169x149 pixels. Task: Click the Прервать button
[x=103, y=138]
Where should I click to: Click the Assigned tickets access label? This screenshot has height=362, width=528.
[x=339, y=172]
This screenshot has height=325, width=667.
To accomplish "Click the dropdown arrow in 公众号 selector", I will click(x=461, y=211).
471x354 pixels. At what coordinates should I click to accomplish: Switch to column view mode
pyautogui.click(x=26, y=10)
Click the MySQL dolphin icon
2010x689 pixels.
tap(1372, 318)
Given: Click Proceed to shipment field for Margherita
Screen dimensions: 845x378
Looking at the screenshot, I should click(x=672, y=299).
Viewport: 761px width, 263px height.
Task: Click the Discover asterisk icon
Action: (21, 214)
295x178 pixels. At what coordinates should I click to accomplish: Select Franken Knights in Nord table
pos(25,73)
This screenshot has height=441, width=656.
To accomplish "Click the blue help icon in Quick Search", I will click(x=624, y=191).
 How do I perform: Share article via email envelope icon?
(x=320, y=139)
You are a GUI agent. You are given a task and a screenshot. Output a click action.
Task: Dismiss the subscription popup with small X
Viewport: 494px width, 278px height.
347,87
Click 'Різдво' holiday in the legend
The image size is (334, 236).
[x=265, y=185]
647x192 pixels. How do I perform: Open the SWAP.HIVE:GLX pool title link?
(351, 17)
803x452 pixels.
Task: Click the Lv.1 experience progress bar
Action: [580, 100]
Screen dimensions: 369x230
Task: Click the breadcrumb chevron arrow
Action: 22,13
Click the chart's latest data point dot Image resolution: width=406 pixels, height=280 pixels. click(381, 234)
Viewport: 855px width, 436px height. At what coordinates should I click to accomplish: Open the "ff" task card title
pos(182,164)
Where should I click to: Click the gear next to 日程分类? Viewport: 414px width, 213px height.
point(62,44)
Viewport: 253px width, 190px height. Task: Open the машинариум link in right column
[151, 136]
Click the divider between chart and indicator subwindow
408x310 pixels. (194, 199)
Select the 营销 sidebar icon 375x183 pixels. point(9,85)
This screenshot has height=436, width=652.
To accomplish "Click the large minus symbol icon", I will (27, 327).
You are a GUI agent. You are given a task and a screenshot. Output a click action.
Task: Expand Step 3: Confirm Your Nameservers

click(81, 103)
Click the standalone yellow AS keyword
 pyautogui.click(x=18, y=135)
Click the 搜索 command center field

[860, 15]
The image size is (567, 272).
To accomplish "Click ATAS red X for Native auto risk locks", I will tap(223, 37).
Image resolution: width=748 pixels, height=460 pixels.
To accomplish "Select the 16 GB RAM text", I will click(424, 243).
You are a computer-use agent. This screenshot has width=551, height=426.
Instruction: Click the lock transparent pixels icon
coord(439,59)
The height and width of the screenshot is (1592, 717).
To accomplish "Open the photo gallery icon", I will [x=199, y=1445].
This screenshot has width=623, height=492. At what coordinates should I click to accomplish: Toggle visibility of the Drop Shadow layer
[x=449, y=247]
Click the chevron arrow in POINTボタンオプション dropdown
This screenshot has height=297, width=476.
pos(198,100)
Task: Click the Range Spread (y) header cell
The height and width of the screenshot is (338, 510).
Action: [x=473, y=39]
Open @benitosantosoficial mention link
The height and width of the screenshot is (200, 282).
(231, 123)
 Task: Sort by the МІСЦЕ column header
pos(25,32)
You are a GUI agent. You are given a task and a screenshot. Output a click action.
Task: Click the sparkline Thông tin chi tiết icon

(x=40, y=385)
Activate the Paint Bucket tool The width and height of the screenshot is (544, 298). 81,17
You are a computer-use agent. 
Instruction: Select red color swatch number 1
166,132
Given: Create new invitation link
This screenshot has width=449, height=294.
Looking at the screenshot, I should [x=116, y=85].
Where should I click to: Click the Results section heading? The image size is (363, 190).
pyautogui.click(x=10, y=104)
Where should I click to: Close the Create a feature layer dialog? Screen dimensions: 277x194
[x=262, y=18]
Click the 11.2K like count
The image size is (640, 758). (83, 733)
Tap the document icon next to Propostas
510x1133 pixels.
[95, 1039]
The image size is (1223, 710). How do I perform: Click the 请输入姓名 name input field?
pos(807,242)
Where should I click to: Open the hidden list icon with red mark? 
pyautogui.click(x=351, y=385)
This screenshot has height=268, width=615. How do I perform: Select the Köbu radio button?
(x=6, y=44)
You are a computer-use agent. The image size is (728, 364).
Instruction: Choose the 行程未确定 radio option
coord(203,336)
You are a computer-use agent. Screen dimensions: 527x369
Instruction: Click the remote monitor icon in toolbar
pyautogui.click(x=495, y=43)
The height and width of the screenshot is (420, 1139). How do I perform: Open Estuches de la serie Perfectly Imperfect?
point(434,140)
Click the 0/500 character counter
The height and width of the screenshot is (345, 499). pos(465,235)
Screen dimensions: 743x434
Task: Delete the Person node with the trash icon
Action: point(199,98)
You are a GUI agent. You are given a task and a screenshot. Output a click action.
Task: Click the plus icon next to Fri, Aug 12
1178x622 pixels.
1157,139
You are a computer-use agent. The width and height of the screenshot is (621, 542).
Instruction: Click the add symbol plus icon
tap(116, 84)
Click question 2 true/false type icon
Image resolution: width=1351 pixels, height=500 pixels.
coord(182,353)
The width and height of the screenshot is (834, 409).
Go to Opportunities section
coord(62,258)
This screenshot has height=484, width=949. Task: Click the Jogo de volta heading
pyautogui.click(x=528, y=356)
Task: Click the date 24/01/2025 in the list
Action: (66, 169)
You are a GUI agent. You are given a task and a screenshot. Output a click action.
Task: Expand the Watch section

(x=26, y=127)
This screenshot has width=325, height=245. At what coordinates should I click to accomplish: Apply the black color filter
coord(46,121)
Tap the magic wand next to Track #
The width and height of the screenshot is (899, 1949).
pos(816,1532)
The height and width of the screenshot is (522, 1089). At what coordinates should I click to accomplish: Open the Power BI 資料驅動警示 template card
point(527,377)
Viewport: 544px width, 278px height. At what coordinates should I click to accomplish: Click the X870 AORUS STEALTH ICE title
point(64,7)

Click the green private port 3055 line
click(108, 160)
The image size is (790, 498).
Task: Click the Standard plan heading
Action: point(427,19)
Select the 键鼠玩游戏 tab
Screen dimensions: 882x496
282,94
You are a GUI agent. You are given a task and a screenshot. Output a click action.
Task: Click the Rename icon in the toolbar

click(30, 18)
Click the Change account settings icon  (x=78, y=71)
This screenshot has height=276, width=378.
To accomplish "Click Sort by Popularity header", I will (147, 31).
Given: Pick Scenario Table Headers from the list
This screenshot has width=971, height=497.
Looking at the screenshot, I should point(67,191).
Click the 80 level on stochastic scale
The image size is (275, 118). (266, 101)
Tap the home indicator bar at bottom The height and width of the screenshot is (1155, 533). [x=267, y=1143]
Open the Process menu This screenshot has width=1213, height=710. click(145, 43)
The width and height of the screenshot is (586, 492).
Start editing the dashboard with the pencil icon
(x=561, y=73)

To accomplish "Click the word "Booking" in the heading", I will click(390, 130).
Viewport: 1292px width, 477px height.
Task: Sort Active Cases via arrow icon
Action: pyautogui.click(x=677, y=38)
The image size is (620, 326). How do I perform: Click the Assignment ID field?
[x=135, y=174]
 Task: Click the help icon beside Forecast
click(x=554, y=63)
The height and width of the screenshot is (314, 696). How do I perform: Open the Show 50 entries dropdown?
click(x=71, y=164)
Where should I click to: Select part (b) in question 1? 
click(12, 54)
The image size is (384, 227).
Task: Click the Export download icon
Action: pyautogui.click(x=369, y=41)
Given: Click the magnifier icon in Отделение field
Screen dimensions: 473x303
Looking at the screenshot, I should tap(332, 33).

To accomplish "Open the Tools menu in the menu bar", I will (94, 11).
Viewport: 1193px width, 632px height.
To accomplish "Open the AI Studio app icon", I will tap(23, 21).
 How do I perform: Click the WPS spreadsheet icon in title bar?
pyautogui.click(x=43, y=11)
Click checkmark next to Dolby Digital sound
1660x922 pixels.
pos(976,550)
☆ ☆ ☆
Exercise goal
Taking the entries above, print exactly the lines starting at the line with "Image resolution: width=748" and ending at the line with "Given: Create new invitation link", both included.

Reply
Image resolution: width=748 pixels, height=460 pixels.
To accomplish "Select the 16 GB RAM text", I will click(424, 243).
You are a computer-use agent. This screenshot has width=551, height=426.
Instruction: Click the lock transparent pixels icon
coord(439,59)
The height and width of the screenshot is (1592, 717).
To accomplish "Open the photo gallery icon", I will [x=199, y=1445].
This screenshot has width=623, height=492. At what coordinates should I click to accomplish: Toggle visibility of the Drop Shadow layer
[x=449, y=247]
Click the chevron arrow in POINTボタンオプション dropdown
This screenshot has height=297, width=476.
pos(198,100)
Task: Click the Range Spread (y) header cell
The height and width of the screenshot is (338, 510).
Action: [x=473, y=39]
Open @benitosantosoficial mention link
The height and width of the screenshot is (200, 282).
(231, 123)
 Task: Sort by the МІСЦЕ column header
pos(25,32)
You are a GUI agent. You are given a task and a screenshot. Output a click action.
Task: Click the sparkline Thông tin chi tiết icon

(x=40, y=385)
Activate the Paint Bucket tool The width and height of the screenshot is (544, 298). 81,17
You are a computer-use agent. 
Instruction: Select red color swatch number 1
166,132
Given: Create new invitation link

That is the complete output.